The Original Gentlemen (OG) Squad of Coleman Junior High held its first Spencer Nobles Business Dinner in honor of their friend and schoolmate, Tuesday.

In fine style, some 28 neatly dressed OGs walked down a red carpet at the entrance of the school’s cafeteria. With untied neckties around their necks, they were greeted by 27 professional men, including Waxahachie Mayor David Hill and Ex-NFL star Bethel Johnson, who were ready to teach them how to make a perfect knot.

A moment of silence was held in memory of Spencer who died in January from what police say was a gunshot wound.

“Spencer was such an integral part of this group. He was kind of the leader amongst this group. All of these guys looked up to him,” Coleman Principal Brad Andrews said. “Everybody in school knew him. He had a funny personality. He was really funny. He was also very, very intelligent, was not afraid to speak up in class. He was a character. It’s a huge loss.”

Johnson visited with the OG Squad as a guest speaker last November, telling the boys, including Spencer, about his troubled upbringing and how they too can overcome the odds.

“Having a conversation with Spencer, he was one of the kids I spent the most time with that day, so it kind of hit me a little harder than normal when something like that happens, especially when you tell a kid, ‘Hey, I’ll come check on you in the Spring,’ and, unfortunately, something like that happened and he’s not here and I didn’t get a chance to keep my word to him…,” the former two-time New England Patriots Super Bowl champion regretted.

The mentorship program for boys, created by English teacher Ryan Essl, is meant to steer them in the right direction and bring them face to face with successful men

“It’s really impactful and everything that has happened from it and all the lessons I’ve learned, I’ve grown up and I’ve matured a lot more in this group and I’ve learned a lot more etiquette and ways to better and I’ve been getting in a lot less trouble,” Dylan Terrell, 14, explained.

Terrell added that the loss of Spencer was still very emotional for the Squad.

“He was the biggest part of our group. We all looked up to him,” he reminisced. “He always kept a smile in the group and ever since his passing there has been a dent in our group.”

Xavier Manhard, 12, said the death of his friend was “devastating.”

“It hurt me real bad,” Manhard admitted. “We try to manage, it’s hard but we try.”

Among the men lending their time and words of wisdom to the boys was Spencer’s cousin, Royce Massey.

“The family is doing good because I come from a strong family, strong church-going, praying family, so that’s our motto, that’s what we stand on,” Massey affirmed. “They say a house that’s built on sand will surely crumble. We built ours on rock. We’ve always been in church.

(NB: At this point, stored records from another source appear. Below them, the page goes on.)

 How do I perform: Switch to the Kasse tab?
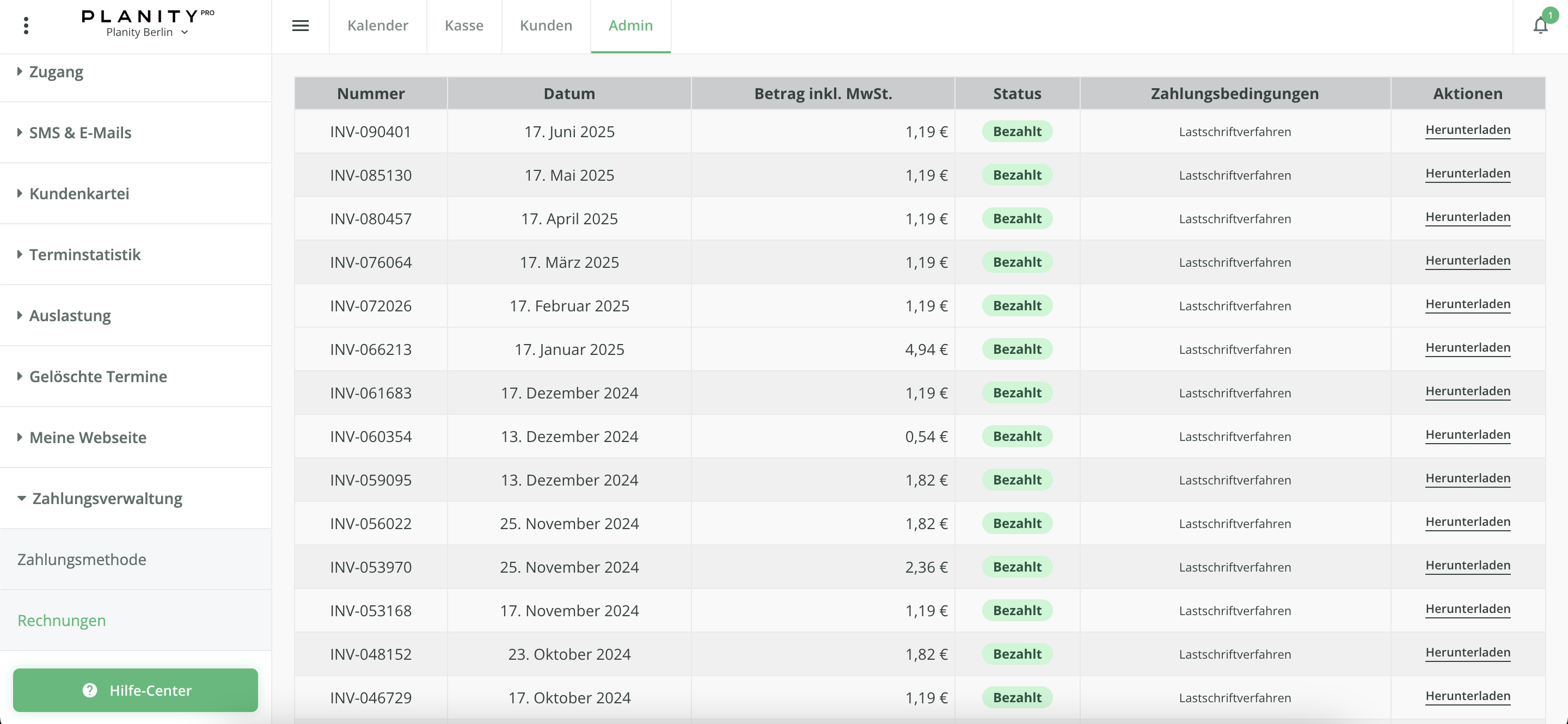[464, 26]
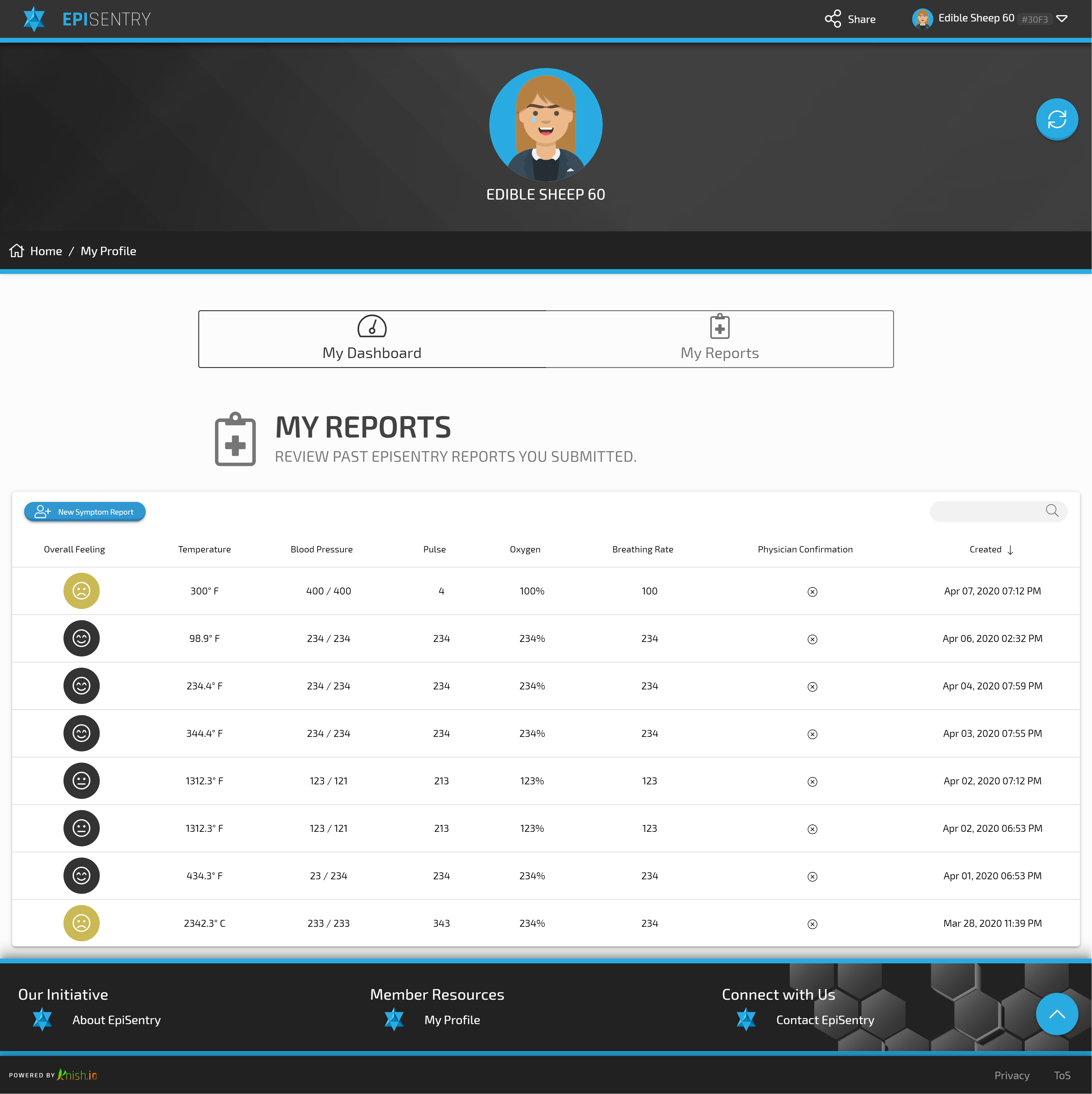This screenshot has height=1094, width=1092.
Task: Open the Contact EpiSentry footer link
Action: pyautogui.click(x=825, y=1020)
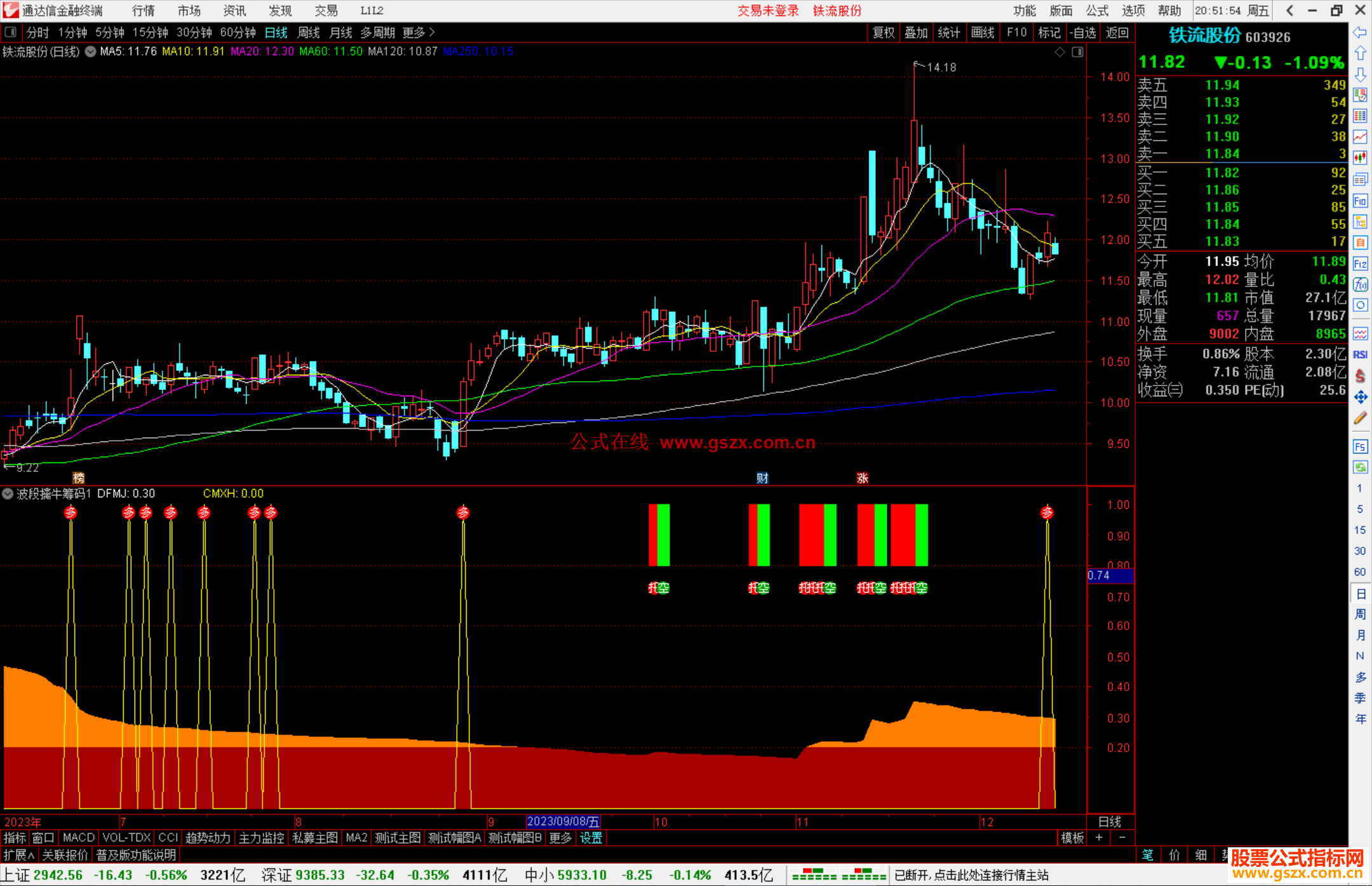1372x886 pixels.
Task: Select the pencil drawing tool icon
Action: pyautogui.click(x=1360, y=418)
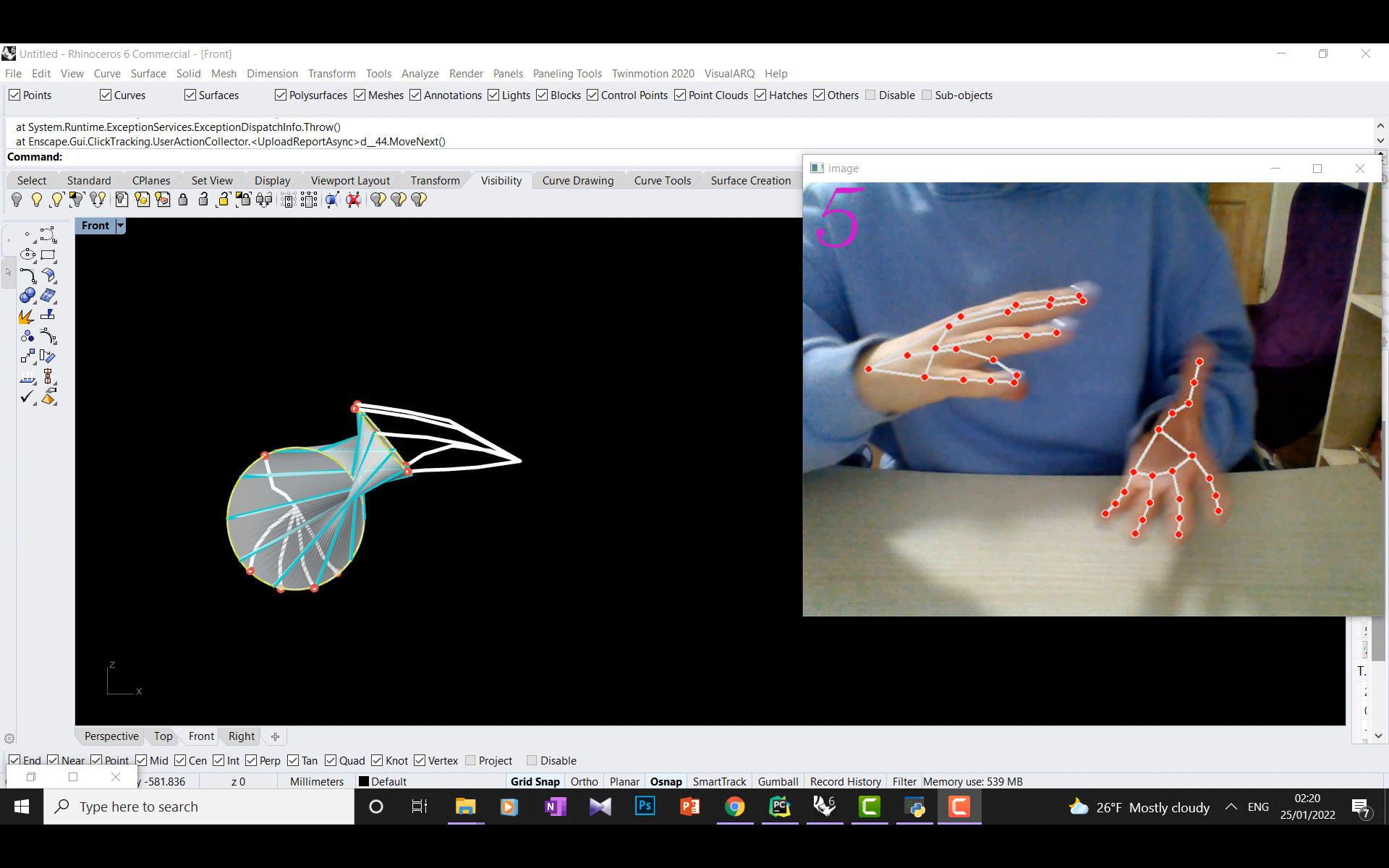Expand the system tray hidden icons chevron

click(1231, 807)
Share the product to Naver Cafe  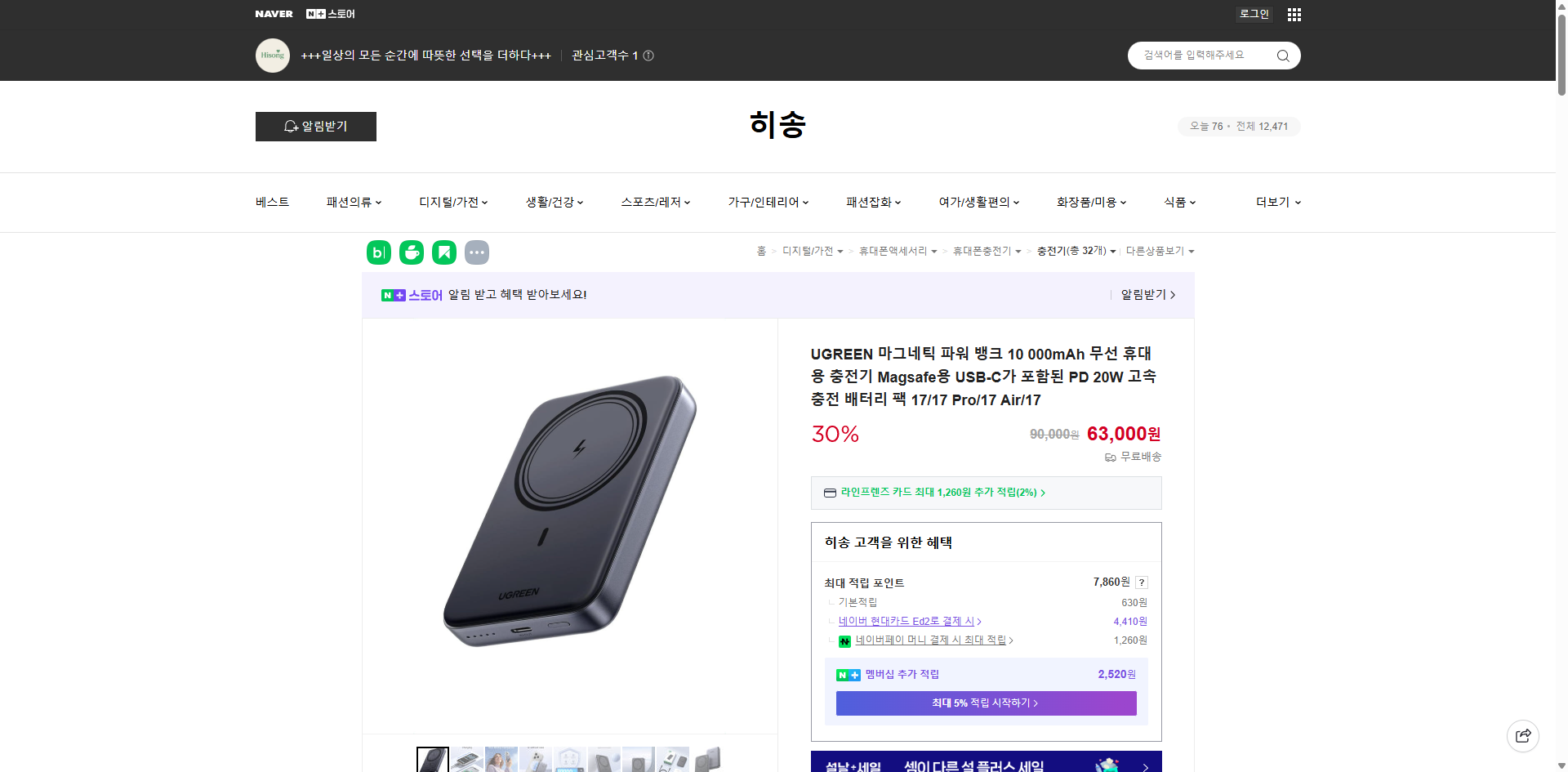(x=412, y=252)
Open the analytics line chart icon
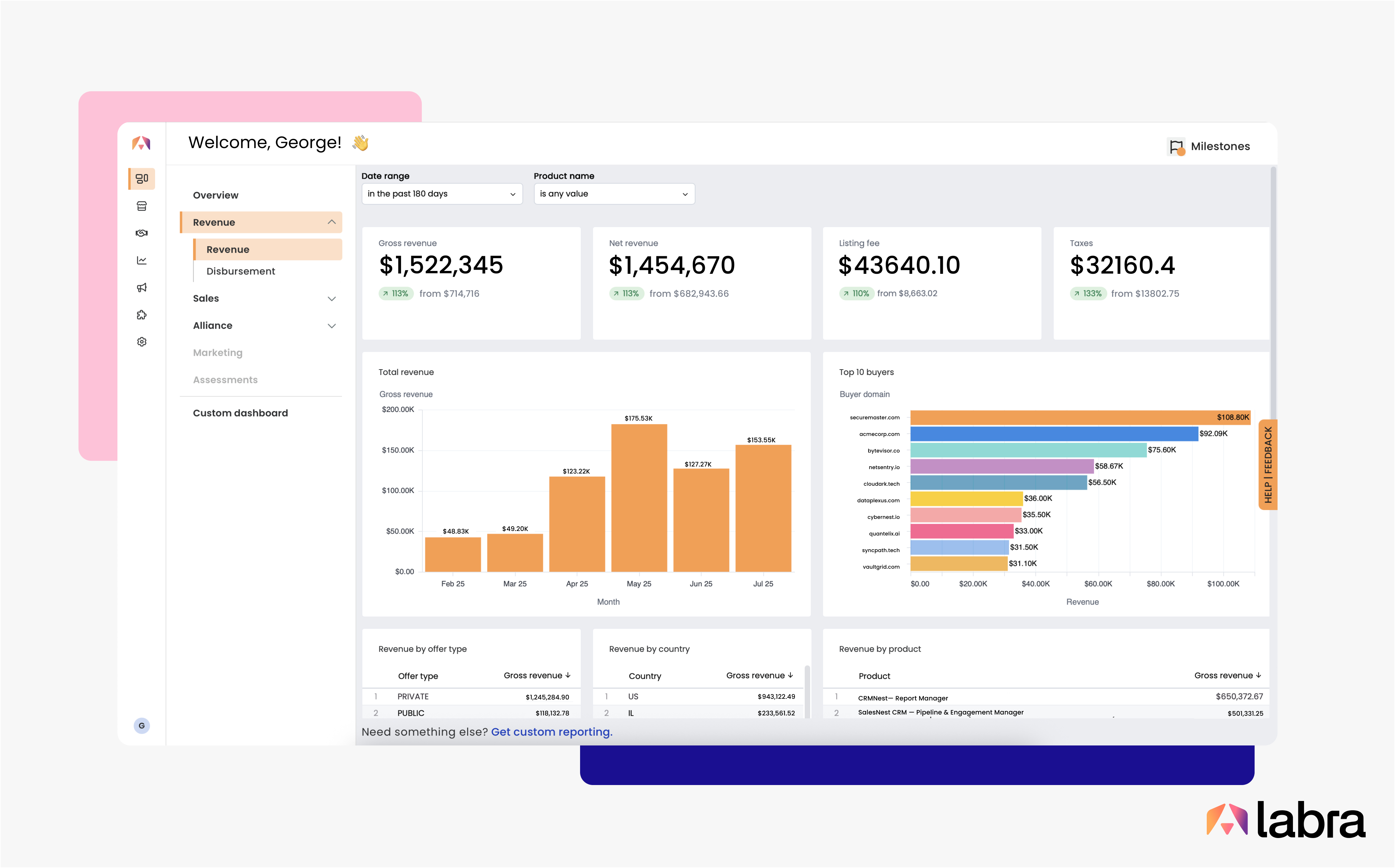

We’ve always trusted God’s never-changing hand and that’s what we continue to do in our time of mourning.”

Before sitting down to mingle with the guests around a meal of lasagna, salad and sweet tea, the boys were each presented with a copy of the New York Times bestselling autobiography - The Pact: Three Young Black Men Make a Promise and Fulfill a Dream.

“I just want them to be successful because I love them so much,” said Essl, laughing affectionately.

The business dinner, which was Spencer’s favorite event, was renamed by the OGs as a way to keep his memory alive.

The group is currently raising funds for upcoming trips to the National College Fair in Irving and the Lew Sterrett Justice Center in Dallas.